Nella Larsen's subject is the struggle of sensitive, spirited heroines to find a place for themselves in a hostile world. Passing is the story of a light-skinned beauty who, after spending years passing for white, finds herself dangerously drawn to an old friend's Harlem neighborhood. In Quicksand, a restless young mulatto tries desperately to find a comfortable place in a world in which she sees herself as a perpetual outsider. Race and marriage offer few securities here or in the other stories in a collection that is compellingly readable, rich in psychological complexity, and imbued with a sense of place that brings Harlem vibrantly to life.
About the Author
Carla Kaplan is the Davis Distinguished Professor of American Literature at Northeastern University. She is the author of "The Erotics of Talk: Women's Writing and Feminist Paradigms, Zora Neale Hurston: A Life in Letters", and "Miss Anne in Harlem: The White Women of the Black Renaissance" (forthcoming). She is also editor of "Every Tongue Got to Confess: Negro Folk Tales from the Gulf States" and "Dark Symphony and Other Works by Elizabeth Laura Adams".

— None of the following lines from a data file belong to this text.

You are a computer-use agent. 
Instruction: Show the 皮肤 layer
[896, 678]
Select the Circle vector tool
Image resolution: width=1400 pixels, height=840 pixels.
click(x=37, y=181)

Charles R. Larson pioneered courses in African, African-American, and Third World literature. The author of numerous critical volumes, including "The Emergence of African Fiction", he teaches at American University in Washington D.C.
Marita Golden is an award-winning author, professor of writing, and cofounder of the Hurston/Wright Foundation, a national organization that serves as a resource center for African American writers. She has been featured in several magazines and newspapers, including the "New York Times", "Washington Post", and "Essence".
"Highly charged interior dramas of the black middle class in Harlem [by] an original and hugely insightful writer."
--The New York Times
"Discovering The Complete Fiction of Nella Larsen is like finding lost money with no name on it. One can enjoy it with delight and share it without guilt."